Fraksi Partai Persatuan Pembangunan (PPP) DPR RI mengharapkan pelibatan Tentara Nasional Indonesia (TNI) turut menangani aksi terorisme dalam Peraturan Presiden (Perpres), dibahas dengan hati-hati.
 
 “Kami menginginkan pelibatan TNI yang proporsional dalam pencegahan, berada di bawah koordinasi BNPT. Intinya kita harus berhati-hati agar tidak memberikan cek kosong yang melanggar Undang-undang,” kata Anggota Fraksi PPP Arsul Sani dalam sebuah diskusi di Jakarta, Rabu 28 Oktober 2020. dikutip PikiranRakyat-Cirebon.com dari RRI
 
Arsul menyatakan, politik hukum Indonesia telah menetapkan terorisme dalam ranah tindak pidana yang berbasis pada sistem penegakan hukum pidana yang terintegrasi, "Bukan sistem militer atau sistem keamanan internal," imbuhnya.

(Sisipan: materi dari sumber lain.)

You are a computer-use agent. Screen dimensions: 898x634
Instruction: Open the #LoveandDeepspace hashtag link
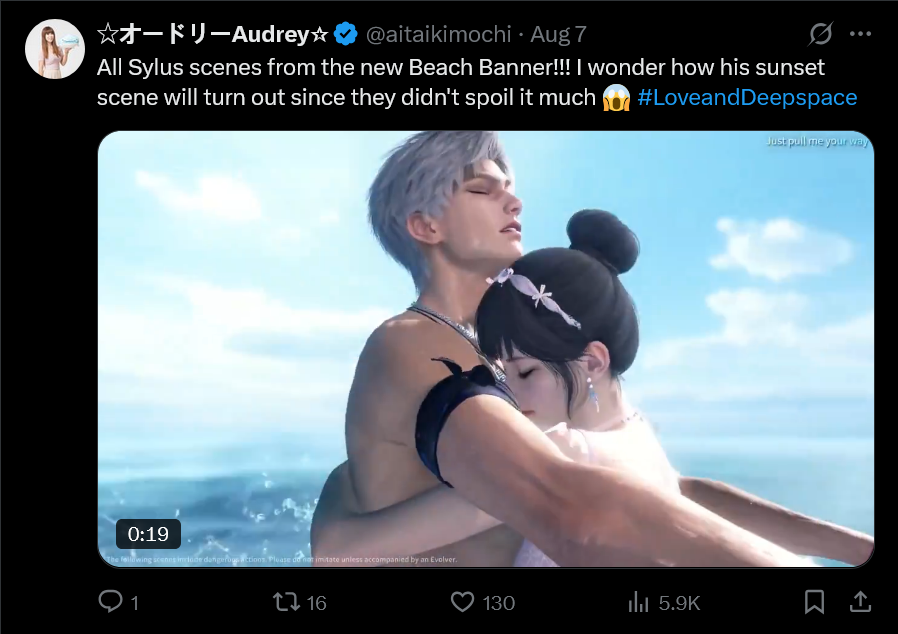point(747,97)
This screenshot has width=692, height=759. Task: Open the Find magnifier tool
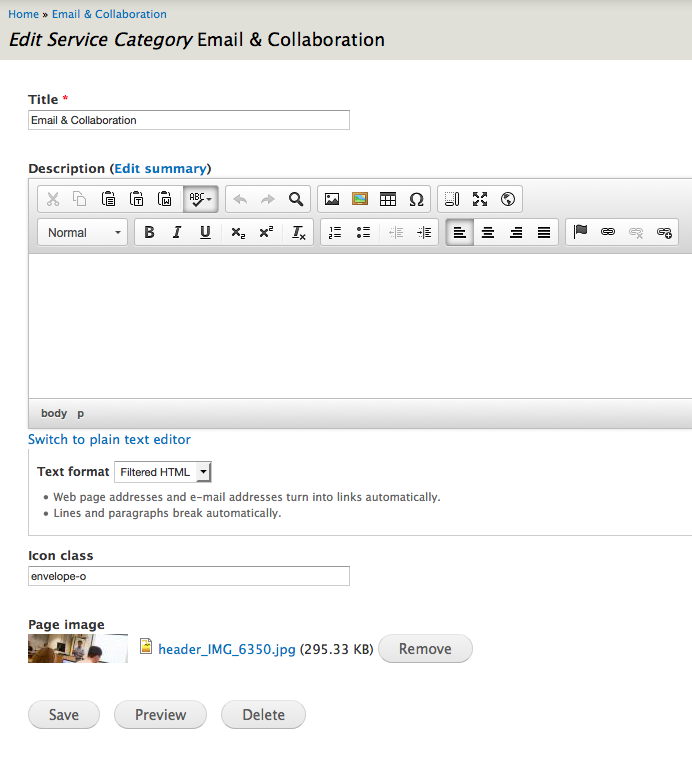pos(296,199)
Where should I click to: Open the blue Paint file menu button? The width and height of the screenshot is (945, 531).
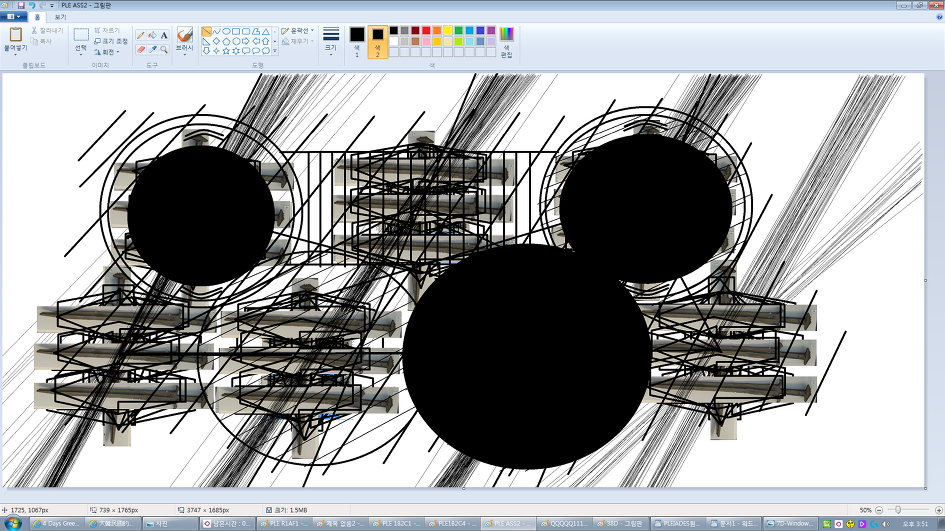click(14, 17)
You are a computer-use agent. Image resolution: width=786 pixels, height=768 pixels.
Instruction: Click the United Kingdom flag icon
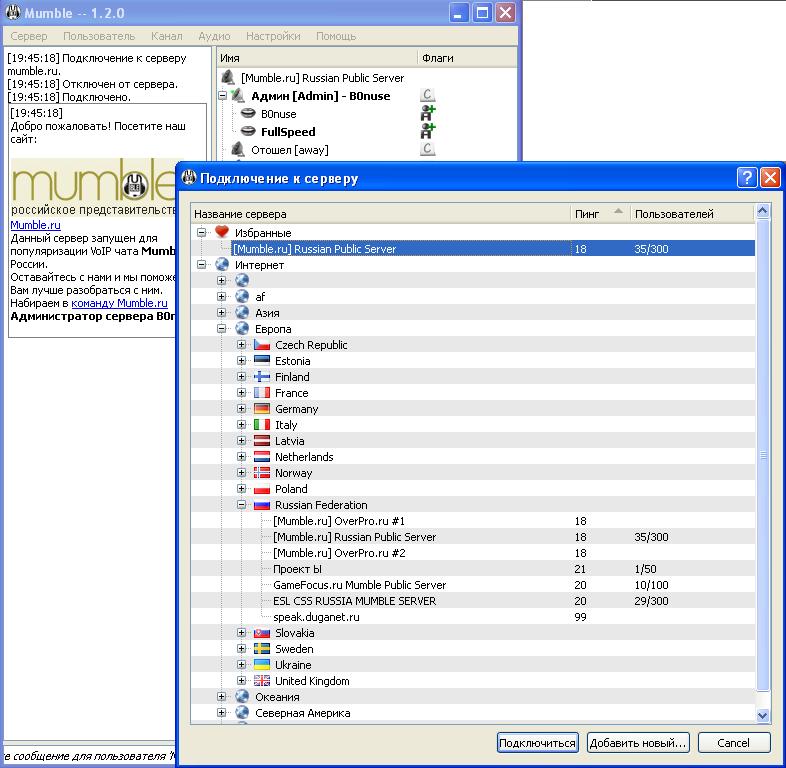point(262,681)
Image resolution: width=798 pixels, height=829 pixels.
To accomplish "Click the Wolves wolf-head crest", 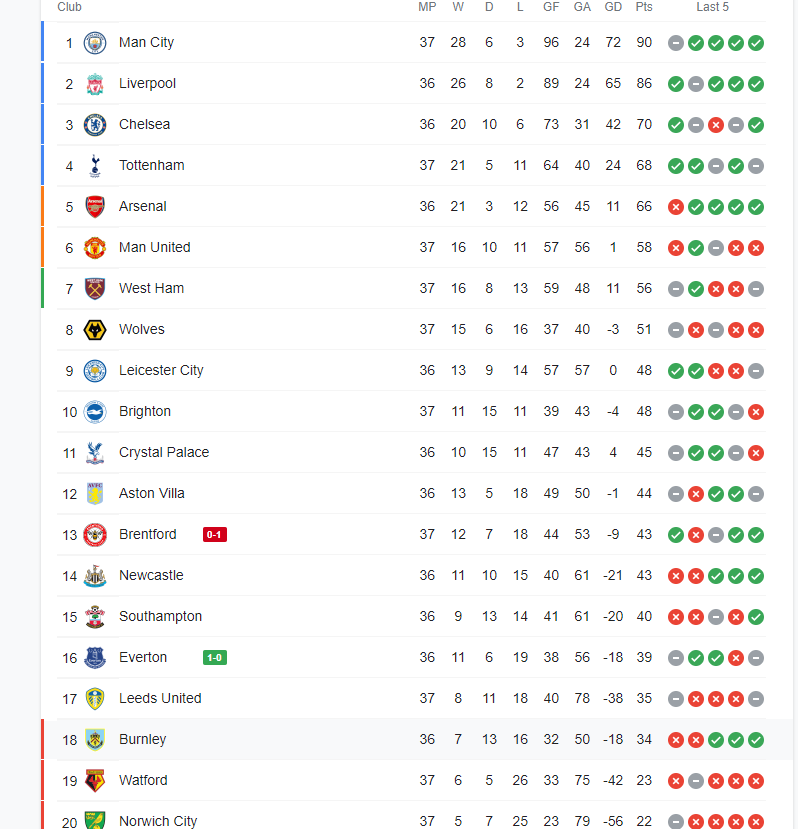I will coord(95,330).
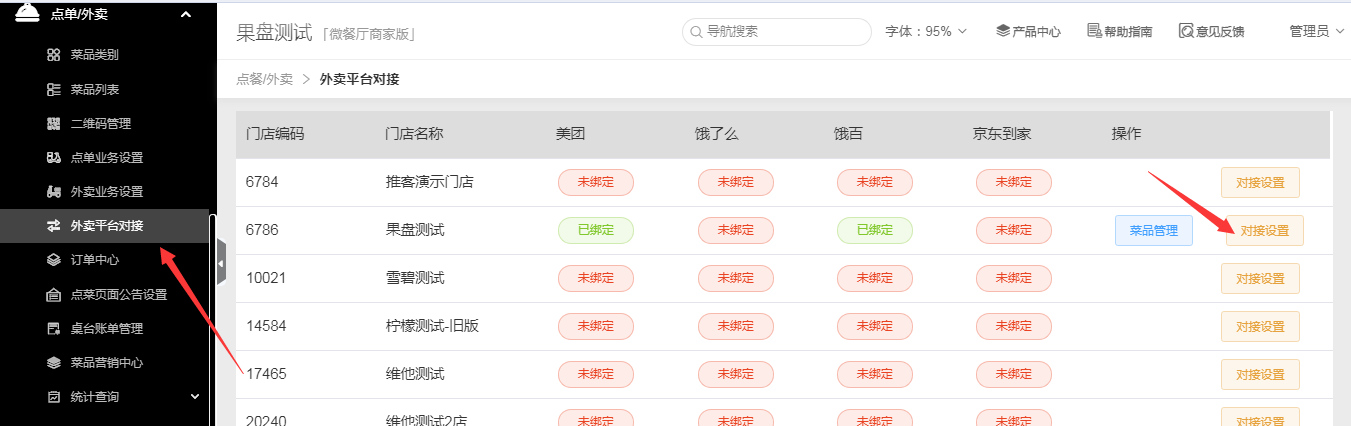
Task: Expand the 统计查询 submenu
Action: (195, 397)
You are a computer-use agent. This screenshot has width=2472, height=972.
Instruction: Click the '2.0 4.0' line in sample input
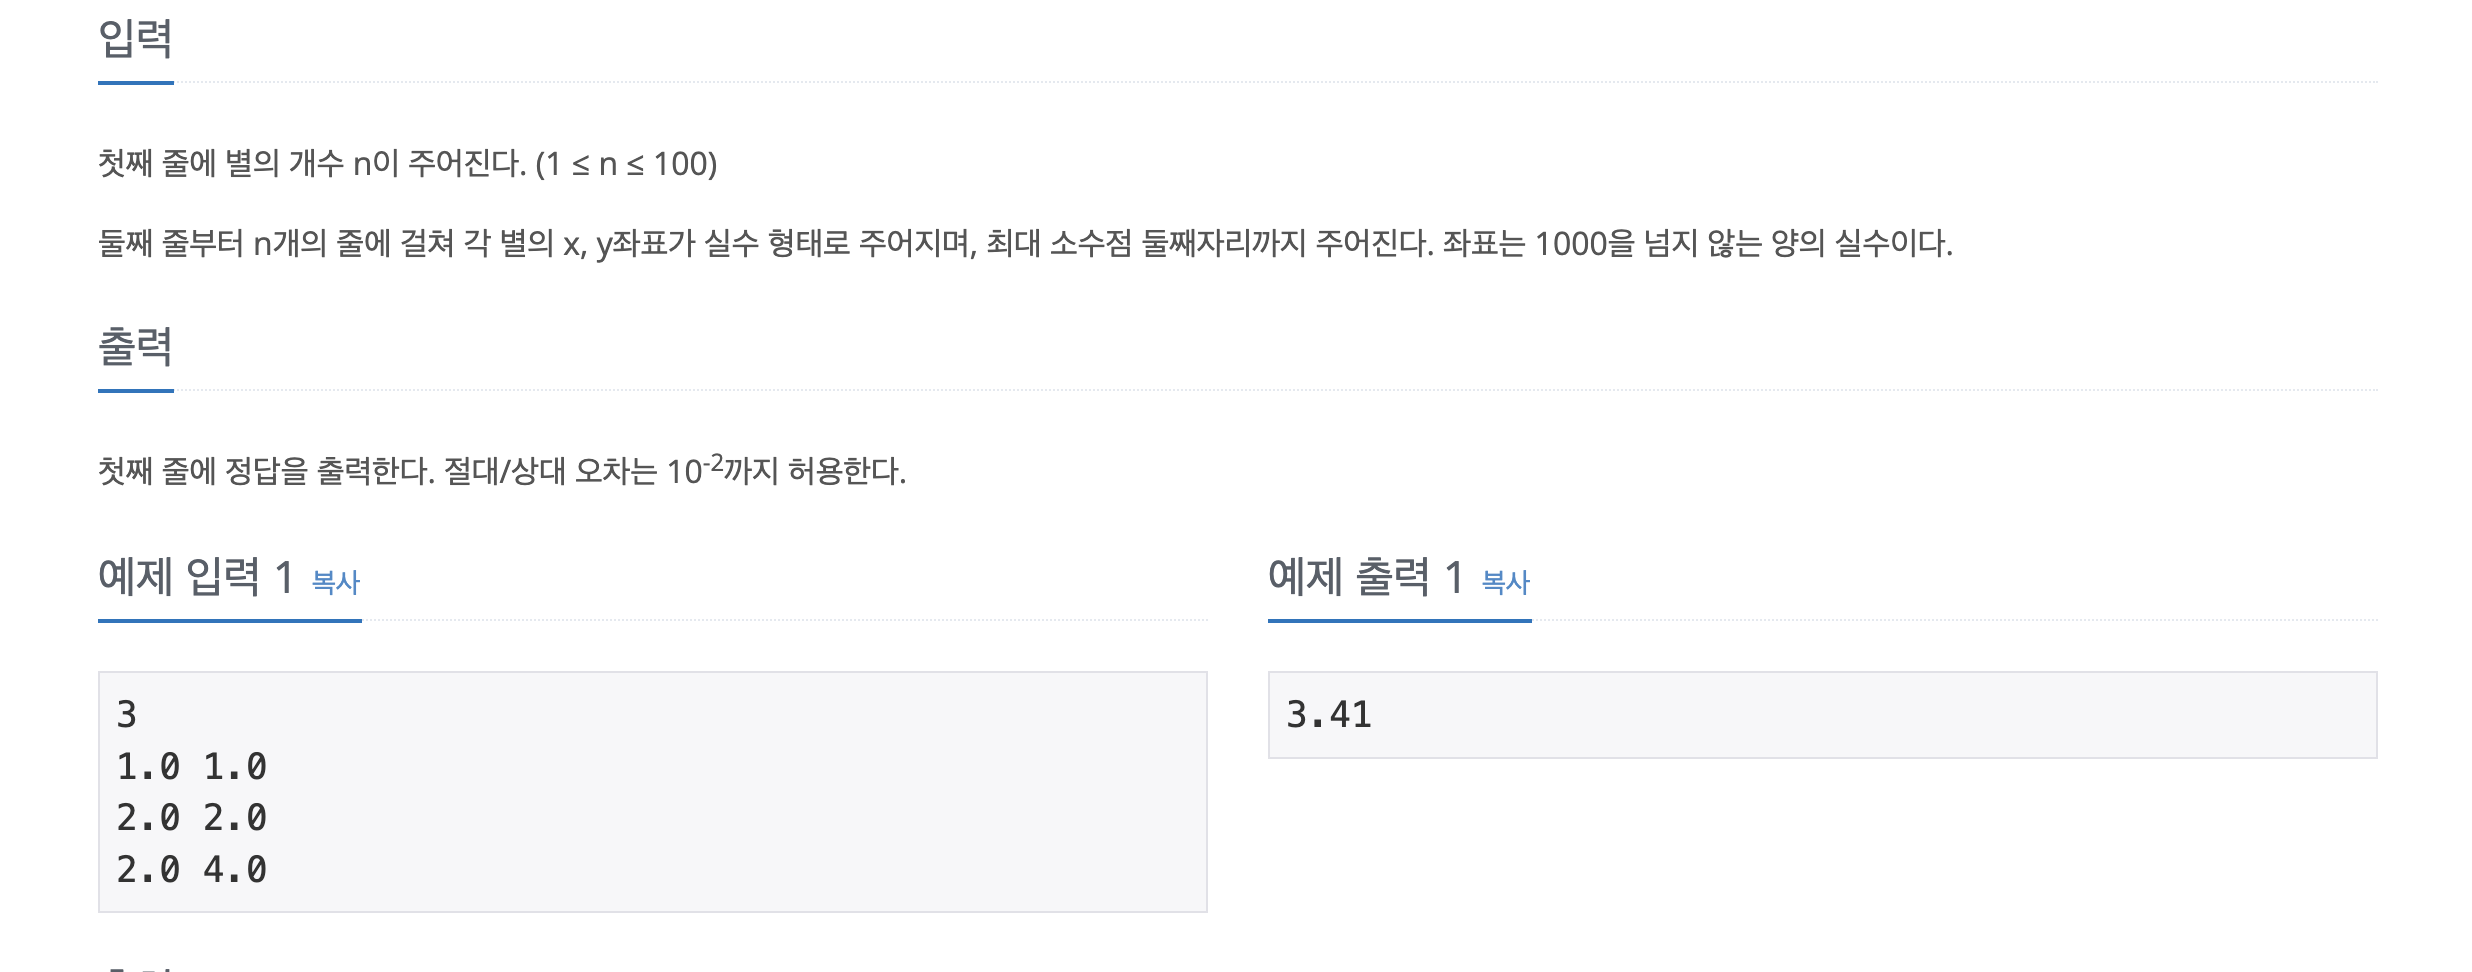click(192, 870)
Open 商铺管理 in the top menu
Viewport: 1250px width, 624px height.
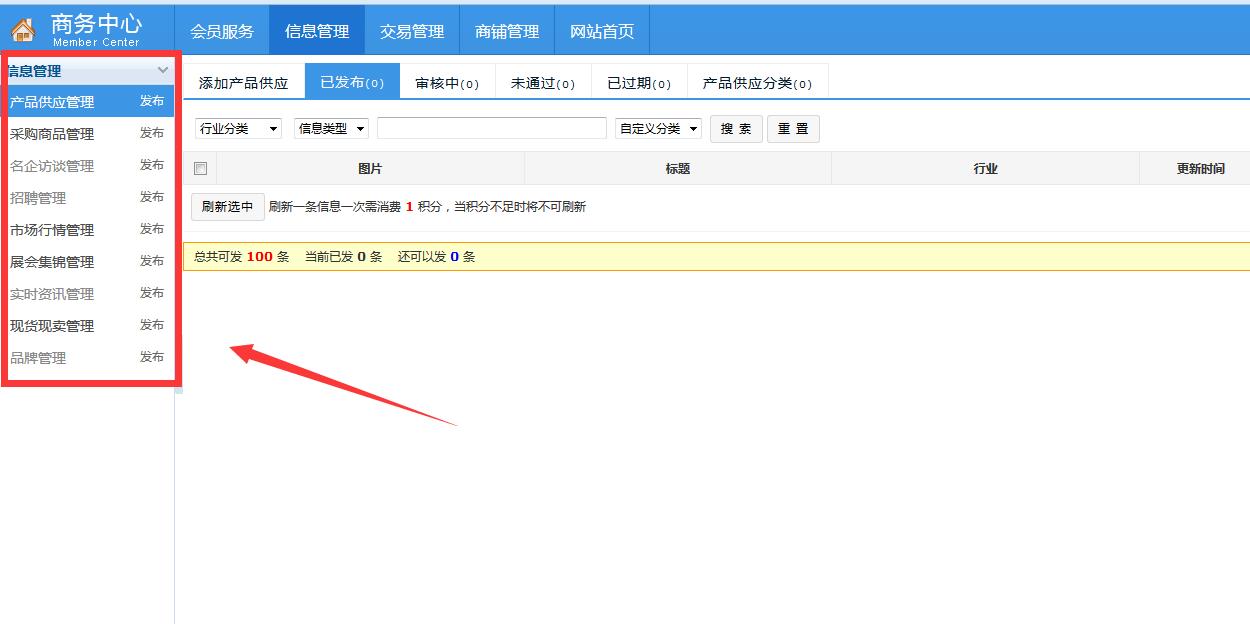click(x=507, y=31)
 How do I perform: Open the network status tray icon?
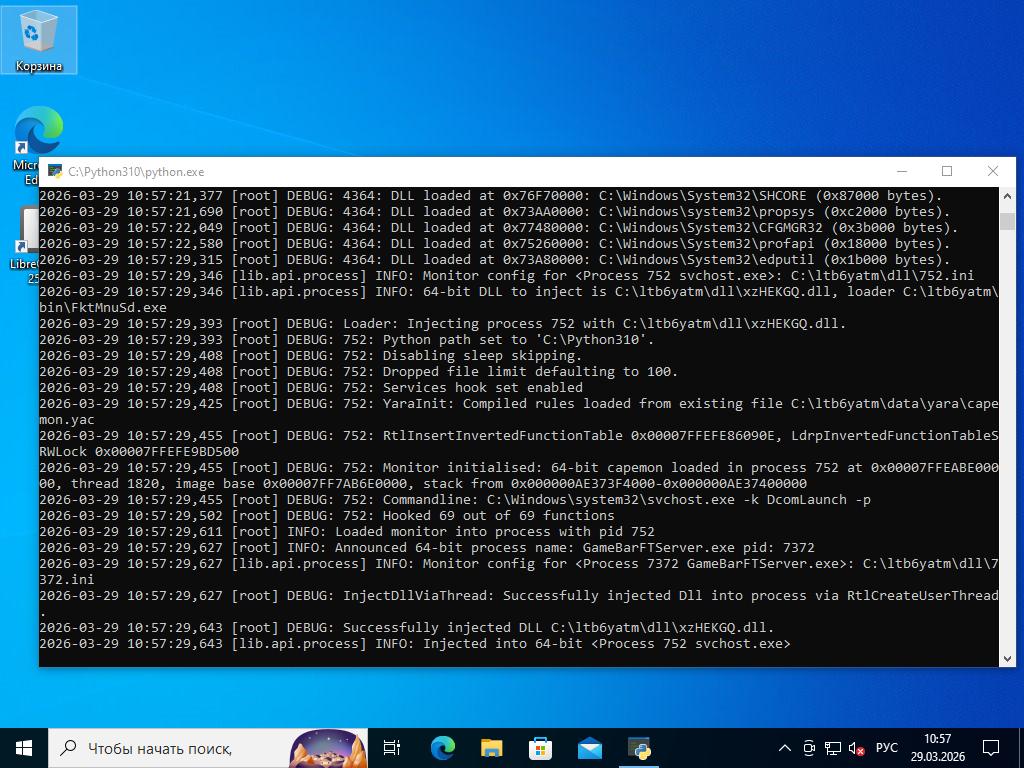(833, 748)
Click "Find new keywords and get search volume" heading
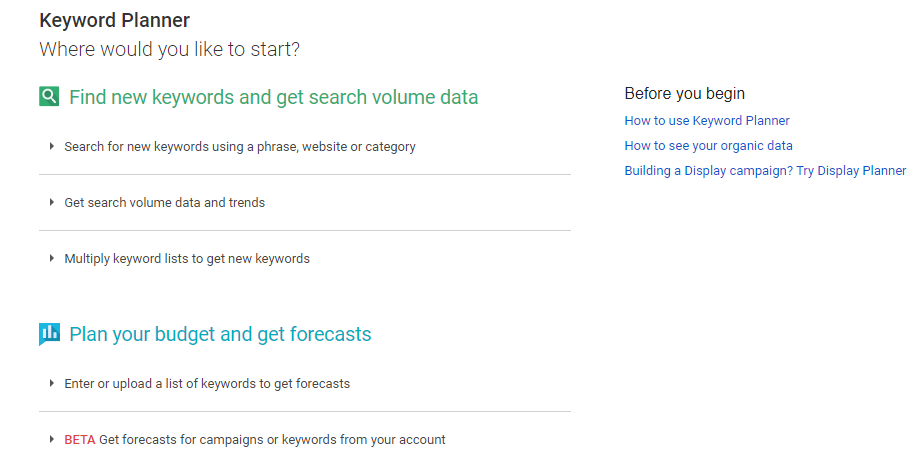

Baca Juga: Banyak Generasi Muda Lakukan Demo Ricuh, Megawati: Apa Sumbangsih Kalian untuk Bangsa dan Negara?
 
Sementara itu, akademisi Program Studi Hubungan Internasional Jurusan Ilmu Politik FISIP Universitas Cenderawasih Marinus Yaung menilai, peran TNI dalam kontra-terorisme harus dibatasi.
 
“Harus ada Batasan jelas bagi TNI jika dilibatkan dalam penanganan terorisme. Kami di Papua punya pengalaman yang berbekas dan menimbulkan trauma akibat tindakan aparat yang melampaui batas. Kami mendukung dengan catatan perlu dibatasi, sebagai perbantuan dan bukan kegiatan operasi yang permanen,” terang Marinus.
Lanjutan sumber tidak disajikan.